Back in Linux kernel 2.6.26 (2008), the open80211s project pushed draft 802.11s support into the wireless stack. This was thanks to sponsorship from OLPC (One Laptop Per Child) and various vendors, as well as the early code written by Luis Carlos Cobo and Javier Cardona at Cozybit. They made Linux the first general-purpose operating system to natively support Mesh at the kernel level.


HWMP Protocol: The Layer 2 Routing Heart

Since it's a "mesh," a packet traveling from A to C might need to pass through B. How does B know where to forward the packet? Normally, we'd rely on IP routing (Layer 3), but 802.11s is a Layer 2 protocol—it doesn't care about IP at all. Instead, it invented its own routing protocol: HWMP (Hybrid Wireless Mesh Protocol).

Why "Hybrid"? Because it combines two radically different routing strategies, oscillating between "lazy" and "proactive" approaches:

  1. On-Demand Routing — "Find it when you need it"

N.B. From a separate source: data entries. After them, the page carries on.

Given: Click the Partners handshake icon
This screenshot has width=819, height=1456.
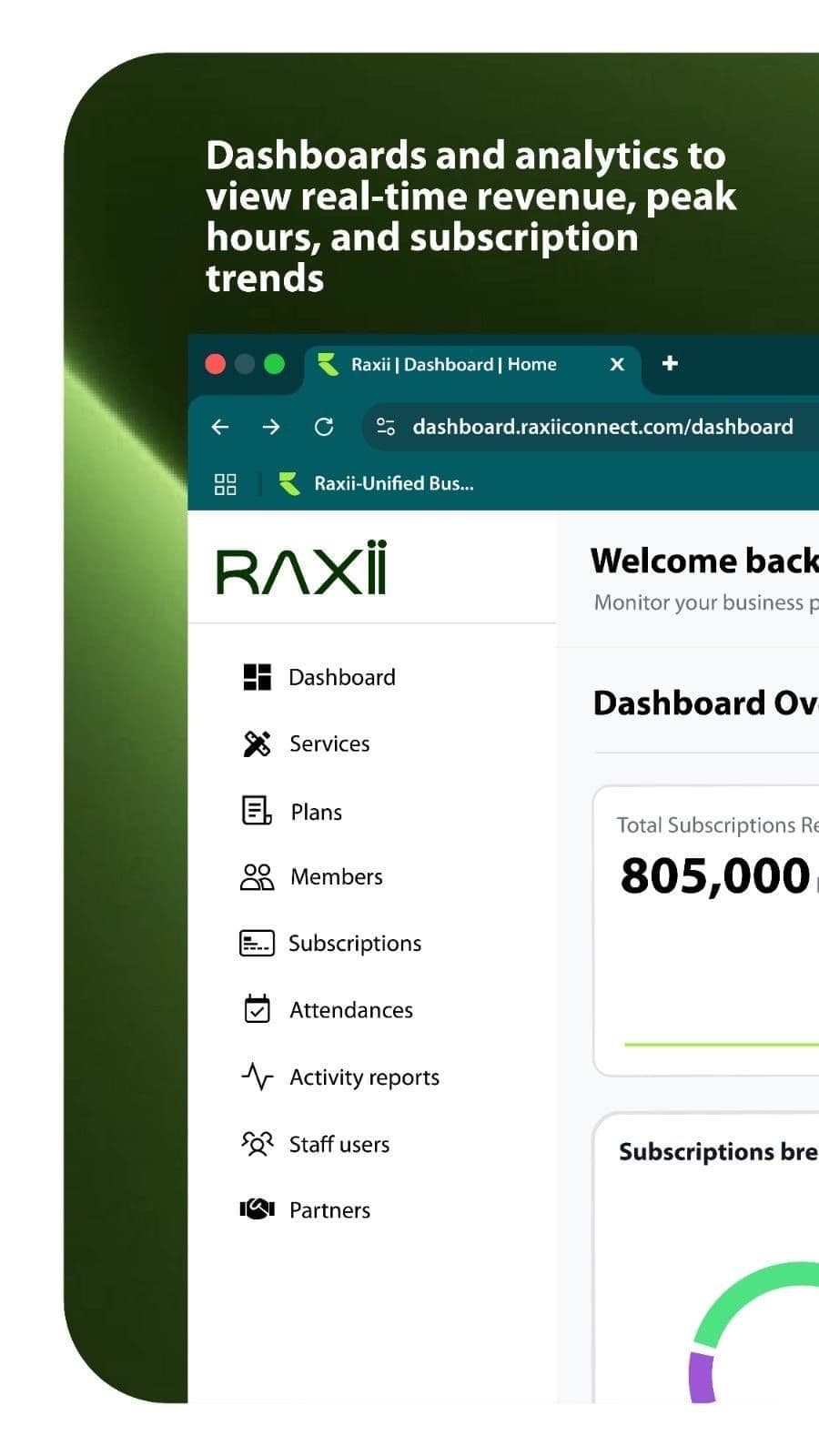Looking at the screenshot, I should click(x=257, y=1209).
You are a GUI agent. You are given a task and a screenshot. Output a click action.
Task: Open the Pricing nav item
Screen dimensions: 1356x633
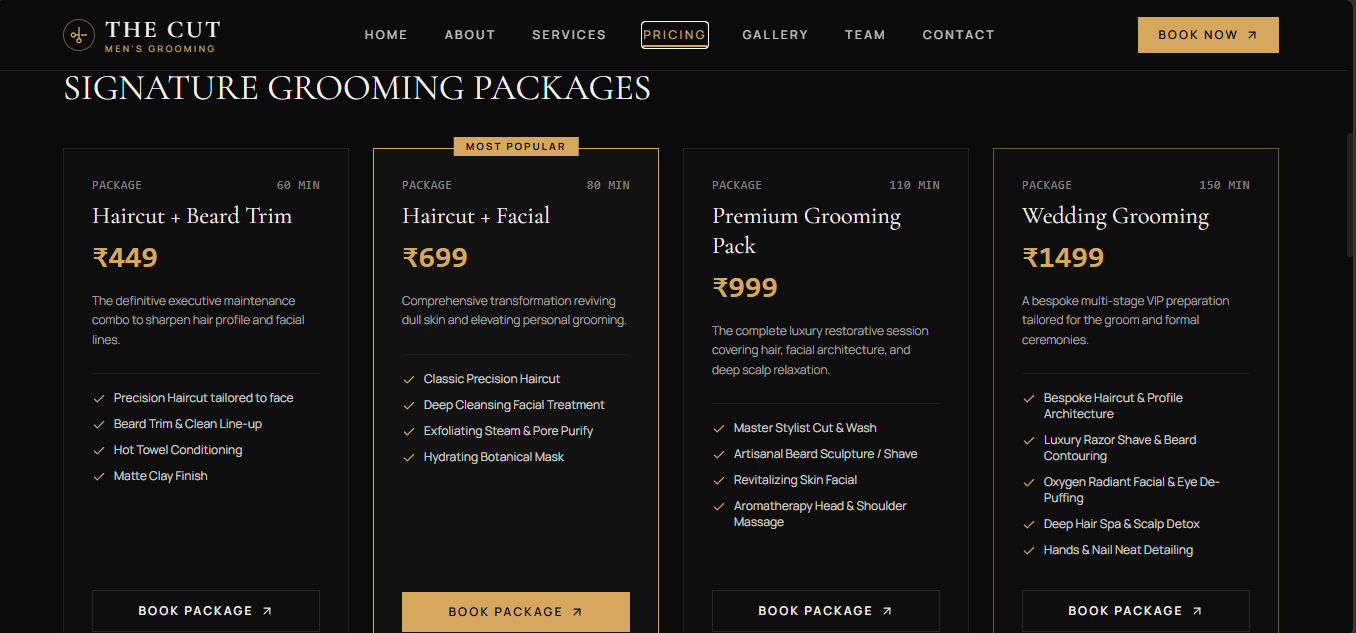[675, 35]
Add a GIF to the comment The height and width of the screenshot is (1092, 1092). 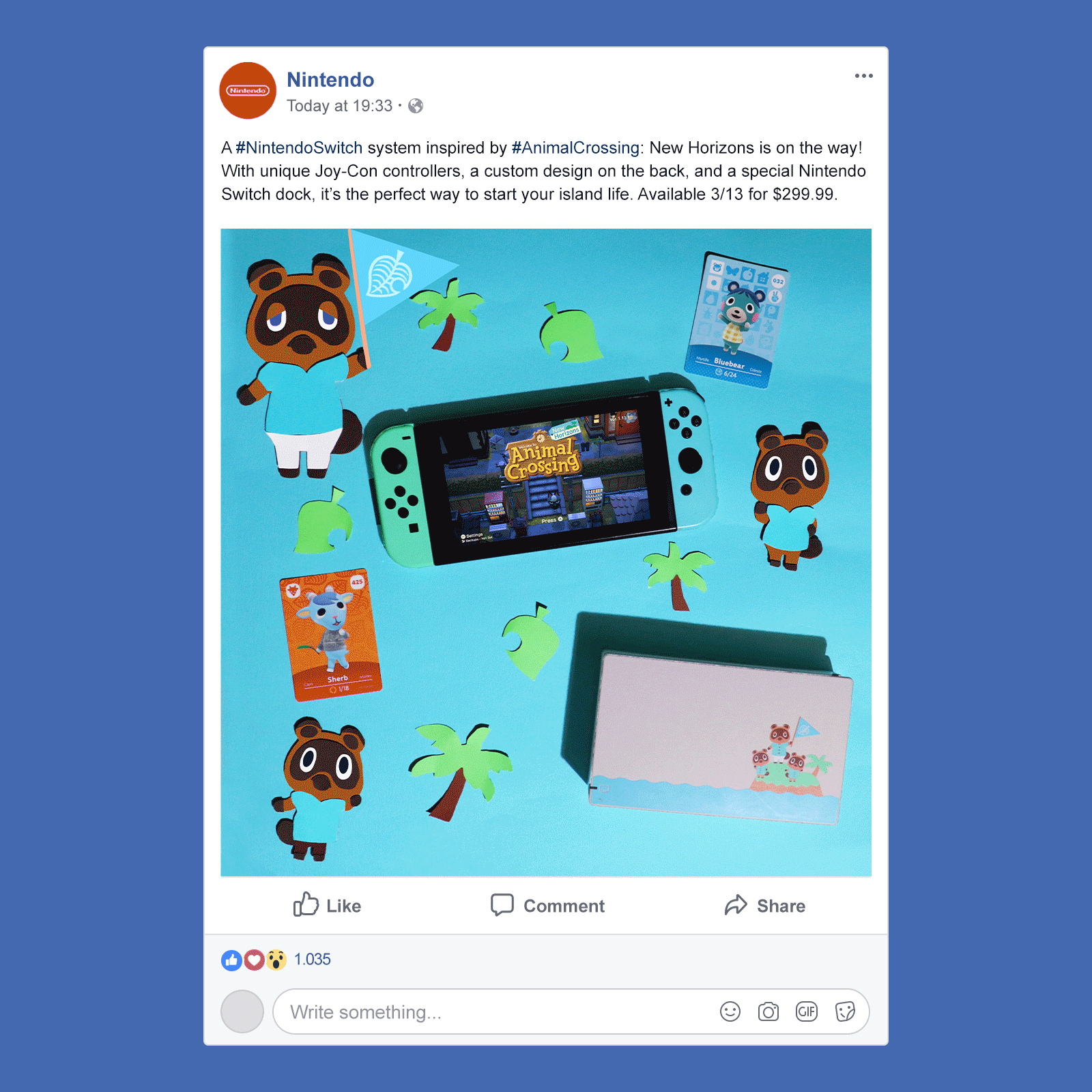tap(807, 1011)
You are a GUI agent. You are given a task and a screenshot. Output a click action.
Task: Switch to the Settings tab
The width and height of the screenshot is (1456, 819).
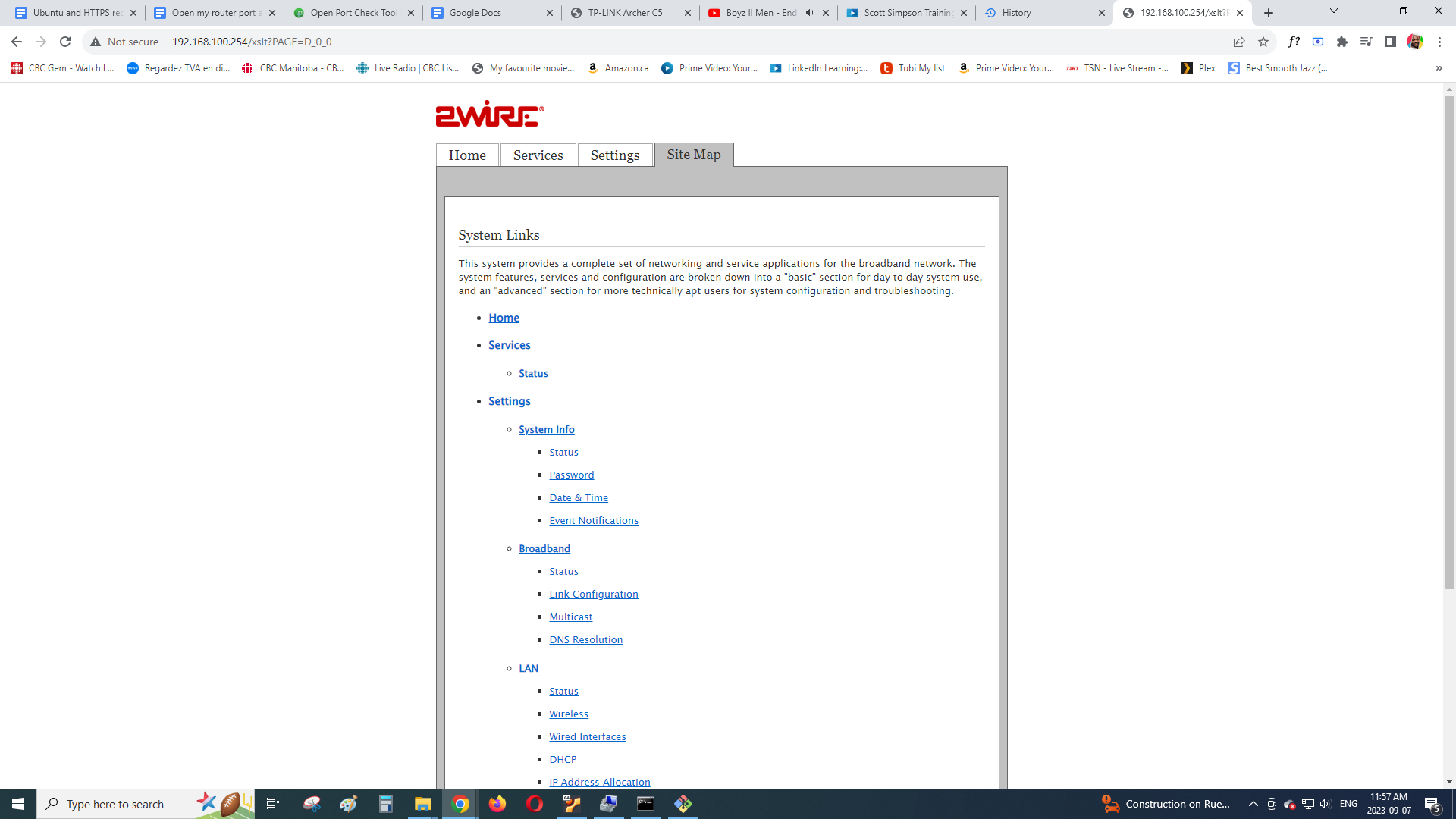[614, 155]
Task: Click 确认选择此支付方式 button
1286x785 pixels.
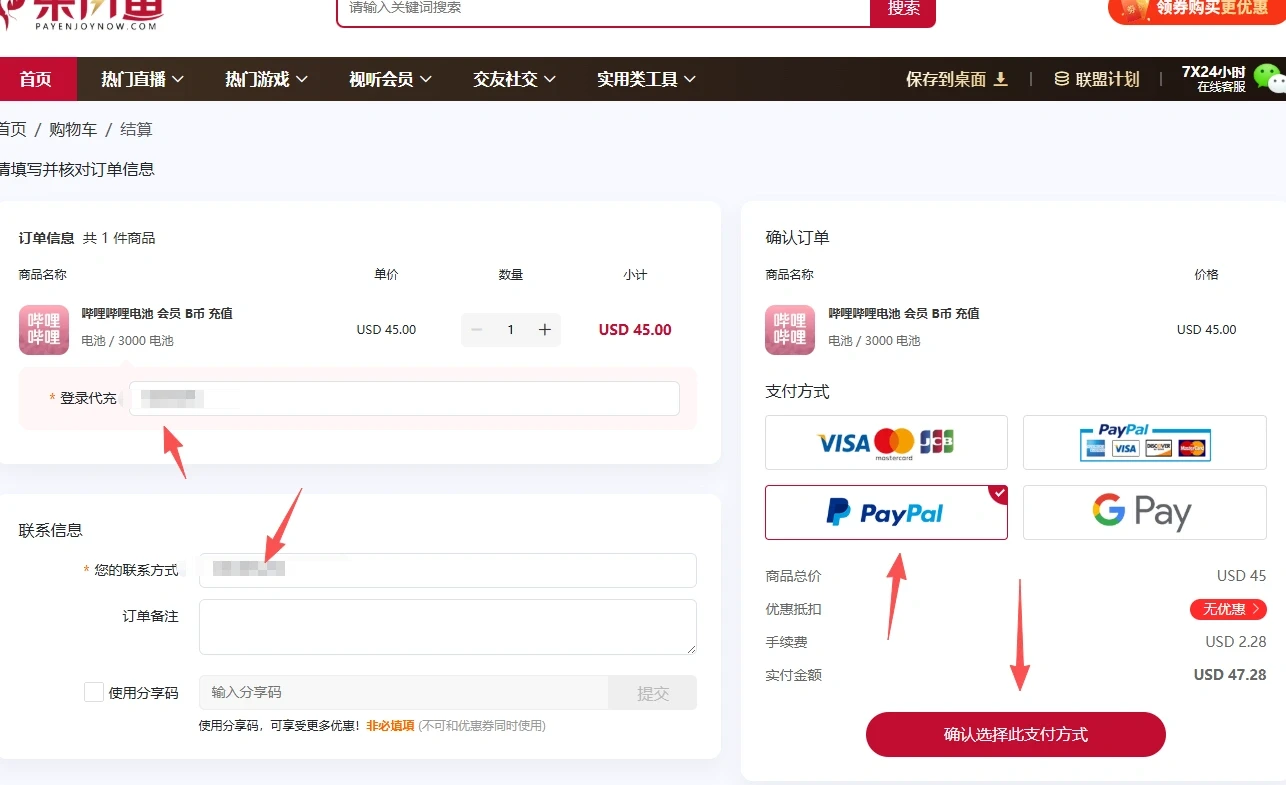Action: 1015,734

    • It doesn't maintain a routing table during idle times. Only when you need to send data to someone and realize you have no route (mesh_path_lookup fails) does it initiate a PREQ (Path Request).
    • It's like needing to borrow money from someone, suddenly realizing you don't have their number, and standing at the village entrance shouting: "I'm looking for Zhang San! Does anyone know where Zhang San is?"
    • The PREQ broadcasts throughout the Mesh (IEEE80211_STYPE_ACTION). Every node it passes through notes "who is looking for Zhang San," until the shout finally reaches Zhang San's ears.
  2. Proactive Routing — "Tree-based broadcasting"

    • Some nodes are "busy hubs" (traffic aggregation points) that everyone wants to reach. Having everyone do on-demand lookups for them is too slow.
    • This node crowns itself the Root Mesh Point and periodically sends out a RANN (Root Announcement): "I am the root, connect to me."
    • Upon receiving this, other nodes proactively establish a "tree-shaped" path pointing to the root.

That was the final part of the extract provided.